In the case of Misup+BatchEnsemble, the overall accuracy-reliability difference is biased in the positive direction, indicating that the reliability is underestimated relative to the accuracy. In other words, although the data augmentation and ensemble methods have the effect of preventing the overestimation of the confidence level, the simultaneous use of both methods rather underestimates the confidence level, which seems to be the cause of the calibration deterioration.

As a further visualization example, the confidence (softmax probability) of training a three-layer MLP on a simple dataset consisting of five clusters is as follows

In the Mixup/no ensemble case (c), the overall probability is predicted to be high (yellow). This is mitigated by the introduction of Mixup, and by using the ensemble at the same time, we can see that the overall confidence is predicted to be much lower (green).

In addition, label smoothing is one of the most effective methods to suppress overestimation of the confidence level, and the same phenomenon occurs when this label smoothing is used together with an ensemble. The same phenomenon occurs when label smoothing is used together with the ensemble. This is illustrated in the following figure, where the stronger the label smoothing is applied, the larger the increase in ECE.

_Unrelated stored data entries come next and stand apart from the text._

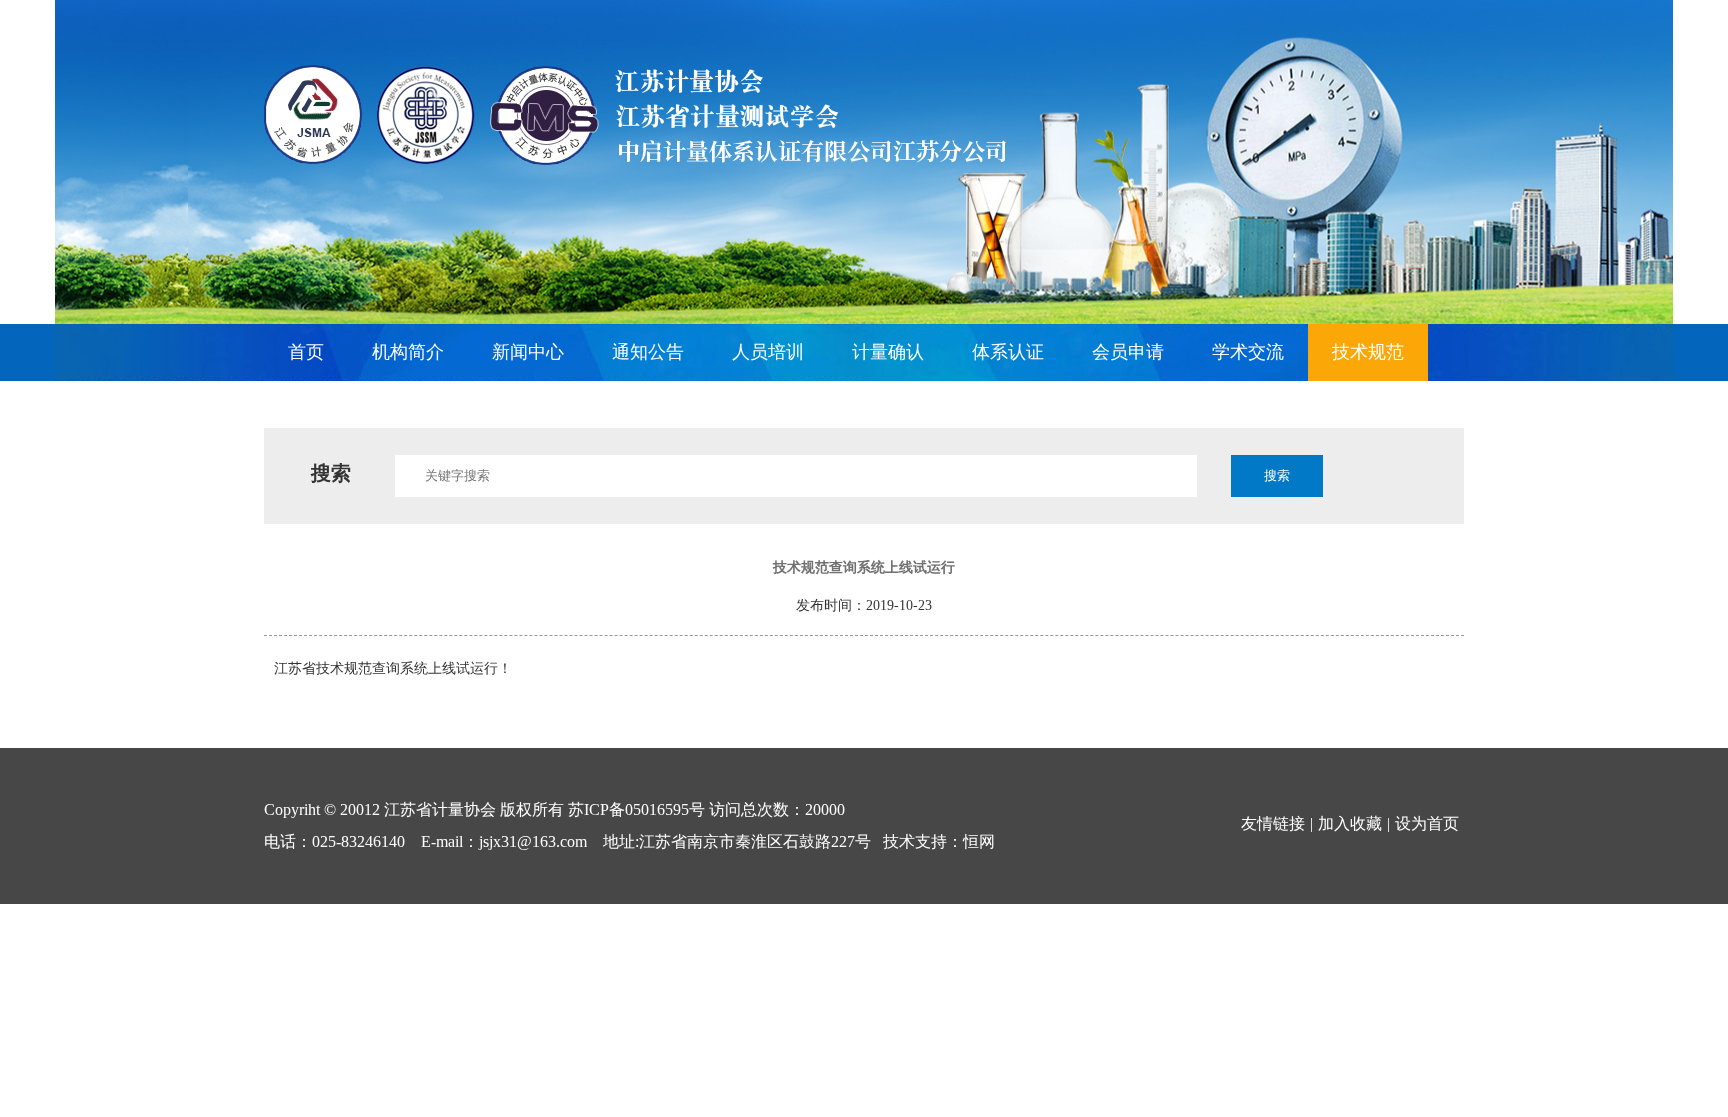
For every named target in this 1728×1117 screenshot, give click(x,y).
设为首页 (1427, 823)
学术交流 (1248, 352)
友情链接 (1273, 823)
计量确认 (888, 352)
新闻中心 (528, 352)
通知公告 (648, 352)
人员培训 (768, 352)
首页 (306, 352)
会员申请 (1128, 352)
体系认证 (1008, 352)
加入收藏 (1350, 823)
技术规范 (1368, 352)
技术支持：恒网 (939, 841)
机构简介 (408, 352)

Confidence Adjusted Mixup Ensembles (CAMIXUP)

In the paper, we propose CAMixup as a method to prevent such calibration degradation due to the underestimation of the confidence level. the idea underlying CAMixup is that in a classification task, the difficulty of prediction can vary from class to class. In this case, it is desirable to increase the confidence level in classes where prediction is easy and to prevent the confidence level from increasing too much in classes where prediction is difficult.

CAMixup is based on this idea, and varies the degree of Mixup application for each class, especially for classes where model confidence is likely to be overestimated (difficult to predict). This is illustrated in the following figure.

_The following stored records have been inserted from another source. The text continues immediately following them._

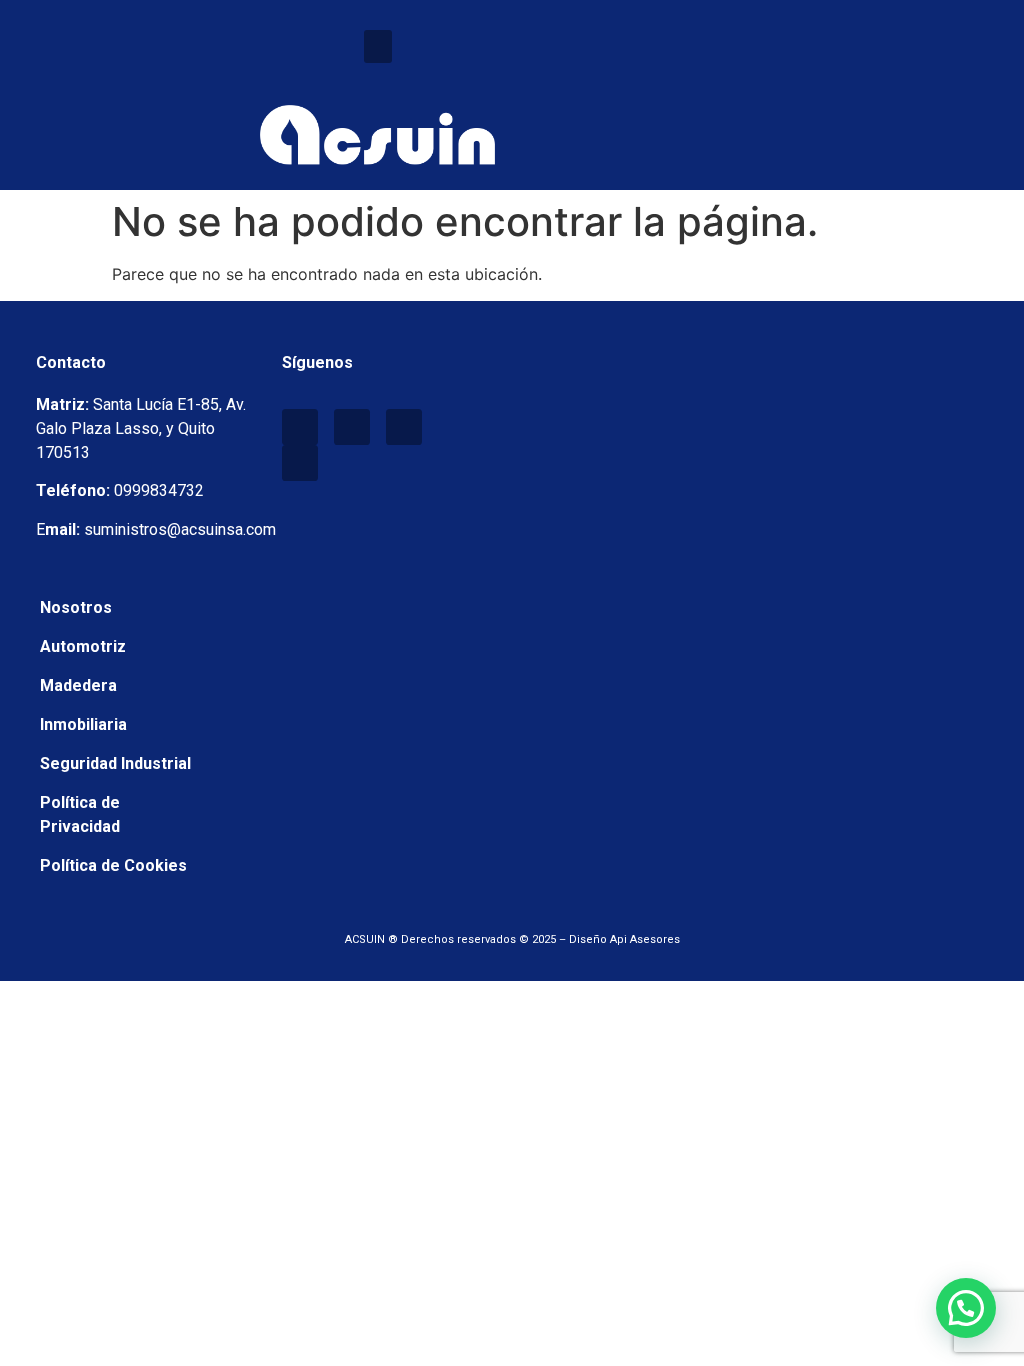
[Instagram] (404, 427)
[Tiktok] (300, 463)
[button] (378, 46)
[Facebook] (300, 427)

As shown in the left figure, if the Accuracy-Confidence difference is positive, Mixup is not applied, and if it is negative, Mixup is applied. In the right figure, the number of times Mixup is applied for each class in 250 epochs is shown. In this case, we can see that Mixup is applied very often to the classes which are difficult to predict (dog and cat). The results of using CAMixup are as follows.

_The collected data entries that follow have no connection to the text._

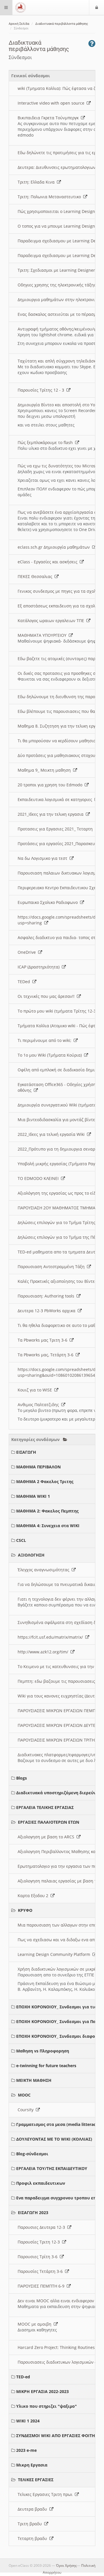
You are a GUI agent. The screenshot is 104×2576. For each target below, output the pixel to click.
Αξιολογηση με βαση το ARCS (47, 1837)
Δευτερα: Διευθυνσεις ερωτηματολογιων (58, 167)
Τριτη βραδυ (31, 2523)
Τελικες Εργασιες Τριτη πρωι (46, 2494)
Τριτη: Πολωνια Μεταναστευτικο (50, 196)
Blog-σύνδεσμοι (32, 2153)
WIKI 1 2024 (28, 2421)
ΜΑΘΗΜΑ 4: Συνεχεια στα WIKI (47, 1525)
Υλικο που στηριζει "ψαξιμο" (46, 2406)
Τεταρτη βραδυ (33, 2538)
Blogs (21, 1778)
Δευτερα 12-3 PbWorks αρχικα (48, 1310)
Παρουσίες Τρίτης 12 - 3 (42, 390)
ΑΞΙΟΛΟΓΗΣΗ (31, 1555)
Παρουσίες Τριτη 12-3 (40, 2242)
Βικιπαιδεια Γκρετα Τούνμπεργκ (49, 117)
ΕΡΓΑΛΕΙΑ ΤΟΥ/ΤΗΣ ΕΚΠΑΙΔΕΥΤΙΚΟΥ (51, 2168)
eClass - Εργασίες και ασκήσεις (49, 561)
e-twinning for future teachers (46, 2065)
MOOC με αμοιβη (36, 2324)
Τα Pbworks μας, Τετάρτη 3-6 (47, 1354)
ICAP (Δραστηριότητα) (40, 967)
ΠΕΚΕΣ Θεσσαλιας (36, 576)
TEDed (25, 981)
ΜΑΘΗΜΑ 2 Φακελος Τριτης (44, 1481)
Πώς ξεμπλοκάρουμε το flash (46, 442)
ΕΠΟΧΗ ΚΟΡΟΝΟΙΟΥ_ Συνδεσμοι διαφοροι (59, 2036)
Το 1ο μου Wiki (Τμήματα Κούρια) (51, 1055)
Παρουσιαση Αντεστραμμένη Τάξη (52, 1266)
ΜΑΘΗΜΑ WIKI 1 (33, 1496)
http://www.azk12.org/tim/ (44, 1652)
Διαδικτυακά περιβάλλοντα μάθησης (61, 24)
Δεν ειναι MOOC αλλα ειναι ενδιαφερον (57, 2300)
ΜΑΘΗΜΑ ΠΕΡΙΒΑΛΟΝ (38, 1467)
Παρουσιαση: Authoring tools (47, 1296)
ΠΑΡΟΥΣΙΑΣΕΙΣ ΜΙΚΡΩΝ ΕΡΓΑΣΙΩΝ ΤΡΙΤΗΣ (58, 1740)
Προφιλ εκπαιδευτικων (40, 2183)
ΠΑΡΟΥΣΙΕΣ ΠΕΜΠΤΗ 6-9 (42, 2286)
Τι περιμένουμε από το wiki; (46, 1040)
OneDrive (28, 952)
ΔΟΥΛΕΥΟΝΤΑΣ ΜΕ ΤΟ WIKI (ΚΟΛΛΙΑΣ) (54, 2139)
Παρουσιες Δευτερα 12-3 (42, 2227)
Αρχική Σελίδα (19, 24)
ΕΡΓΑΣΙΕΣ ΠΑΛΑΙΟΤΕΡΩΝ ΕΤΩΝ (48, 1822)
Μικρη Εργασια (31, 2465)
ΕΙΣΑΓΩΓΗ (26, 1452)
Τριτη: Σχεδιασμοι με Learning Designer (57, 270)
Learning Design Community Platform (55, 1954)
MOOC (24, 2095)
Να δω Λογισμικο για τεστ (44, 858)
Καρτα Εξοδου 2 (34, 1895)
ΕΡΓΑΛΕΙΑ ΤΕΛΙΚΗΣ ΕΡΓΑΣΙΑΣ (45, 1807)
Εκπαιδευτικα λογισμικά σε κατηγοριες (56, 799)
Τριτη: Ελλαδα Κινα (37, 182)
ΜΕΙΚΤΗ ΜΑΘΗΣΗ (33, 2080)
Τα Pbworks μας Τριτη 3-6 (44, 1340)
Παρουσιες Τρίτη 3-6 (39, 2256)
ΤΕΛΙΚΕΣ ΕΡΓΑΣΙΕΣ (35, 2479)
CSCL (21, 1540)
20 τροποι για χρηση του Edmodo (51, 784)
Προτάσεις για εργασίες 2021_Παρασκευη (59, 843)
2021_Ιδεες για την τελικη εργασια (52, 814)
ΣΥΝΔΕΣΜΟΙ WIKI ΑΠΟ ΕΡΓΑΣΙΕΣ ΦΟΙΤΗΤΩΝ (60, 2435)
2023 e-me (26, 2450)
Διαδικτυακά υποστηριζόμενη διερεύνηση (60, 1792)
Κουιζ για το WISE (36, 1390)
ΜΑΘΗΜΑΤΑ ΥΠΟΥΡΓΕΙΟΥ (43, 635)
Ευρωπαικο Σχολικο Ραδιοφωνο (49, 902)
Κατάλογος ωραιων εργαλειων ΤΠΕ (52, 620)
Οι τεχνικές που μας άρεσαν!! (47, 996)
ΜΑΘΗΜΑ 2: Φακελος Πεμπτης (47, 1511)
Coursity (27, 2109)
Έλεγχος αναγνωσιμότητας (45, 1569)
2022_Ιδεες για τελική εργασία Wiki (52, 1134)
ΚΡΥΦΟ (25, 1910)
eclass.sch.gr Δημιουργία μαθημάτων (55, 547)
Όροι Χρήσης (66, 2565)
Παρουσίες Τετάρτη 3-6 (41, 2271)
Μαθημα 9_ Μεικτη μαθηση (45, 770)
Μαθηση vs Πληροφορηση (42, 2051)
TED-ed (23, 2376)
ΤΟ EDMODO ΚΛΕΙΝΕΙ (39, 1178)
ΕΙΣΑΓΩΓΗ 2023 (33, 2212)
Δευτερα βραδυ (33, 2509)
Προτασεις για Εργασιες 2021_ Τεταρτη (56, 829)
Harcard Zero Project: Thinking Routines (57, 2347)
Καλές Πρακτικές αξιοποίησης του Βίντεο (58, 1281)
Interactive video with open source (52, 103)
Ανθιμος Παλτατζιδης (39, 1404)
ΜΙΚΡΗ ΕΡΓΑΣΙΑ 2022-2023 (42, 2391)
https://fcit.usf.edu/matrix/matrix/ (51, 1637)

Red shows the results for ensemble only, blue for Mixup+ensemble, and green for CAMixup+ensemble. Figures (a) and (b) show that the test accuracy is slightly reduced compared to the regular Mixup, but the ECE can be reduced significantly. In the following table, we also show the results on ImageNet.

It was shown that ECE can be significantly improved while the loss of accuracy is negligible.

Performance during distribution shift

The results of the evaluation with CIFAR-10-C/CIFAR-100-C (C indicates corruption) are as follows.

As shown in the figure, CAMixup is shown to be effective even in task settings where distributional shifts occur. CAMixup is also shown to work well on AugMix, a state-of-the-art data augmentation method. The results are as follows.

AugMixup is a method that combines AugMix and Mixup (details are omitted). The modified version of AugMix combined with CAMixup (AugCAMisup) was shown to improve ECE significantly, as well as the normal CAMixup case.


In the paper below, it was shown that calibration can be degraded when ensembles are combined with data augmentation. This is likely due to the fact that ensembles and data augmentation underestimate the confidence level. To avoid this, we proposed CAMixup, which varies the application of Mixup depending on the difficulty of predicting the class.

While both data augmentation and ensembling are effective methods for improving performance, this is an important study in which we discovered a phenomenon that can be harmful by combining them, and showed a solution to it.